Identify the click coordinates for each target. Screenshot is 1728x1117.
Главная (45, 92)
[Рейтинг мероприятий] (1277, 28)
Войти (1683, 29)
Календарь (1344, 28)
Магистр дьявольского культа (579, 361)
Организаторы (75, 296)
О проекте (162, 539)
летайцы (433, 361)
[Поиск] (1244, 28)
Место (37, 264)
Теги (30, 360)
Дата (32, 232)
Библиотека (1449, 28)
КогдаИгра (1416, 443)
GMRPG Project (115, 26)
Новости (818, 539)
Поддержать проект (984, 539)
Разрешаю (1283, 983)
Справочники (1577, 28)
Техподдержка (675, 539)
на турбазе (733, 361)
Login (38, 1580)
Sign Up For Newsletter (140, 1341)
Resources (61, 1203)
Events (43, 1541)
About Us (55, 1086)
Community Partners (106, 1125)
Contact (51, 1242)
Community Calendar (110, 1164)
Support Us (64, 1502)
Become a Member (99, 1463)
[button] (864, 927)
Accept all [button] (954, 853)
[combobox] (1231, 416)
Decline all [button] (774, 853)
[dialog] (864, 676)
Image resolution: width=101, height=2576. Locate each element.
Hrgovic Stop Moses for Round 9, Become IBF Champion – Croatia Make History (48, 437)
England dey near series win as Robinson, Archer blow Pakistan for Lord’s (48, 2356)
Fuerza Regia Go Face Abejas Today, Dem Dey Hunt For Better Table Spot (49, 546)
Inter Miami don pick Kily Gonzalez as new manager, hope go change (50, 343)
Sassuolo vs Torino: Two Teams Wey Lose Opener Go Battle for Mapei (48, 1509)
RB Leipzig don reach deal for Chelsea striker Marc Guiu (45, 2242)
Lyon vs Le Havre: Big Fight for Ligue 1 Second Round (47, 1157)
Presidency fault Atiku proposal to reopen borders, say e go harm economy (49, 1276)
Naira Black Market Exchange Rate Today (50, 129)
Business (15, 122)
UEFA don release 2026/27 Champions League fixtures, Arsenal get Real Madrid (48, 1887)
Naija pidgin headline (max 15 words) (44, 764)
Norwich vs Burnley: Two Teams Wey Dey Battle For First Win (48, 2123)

* _PROBLEM TO SOLVE_
Using the material above, work out how many lines contain the string "Become". Give the number only.

* _EXERCISE OUTPUT_
2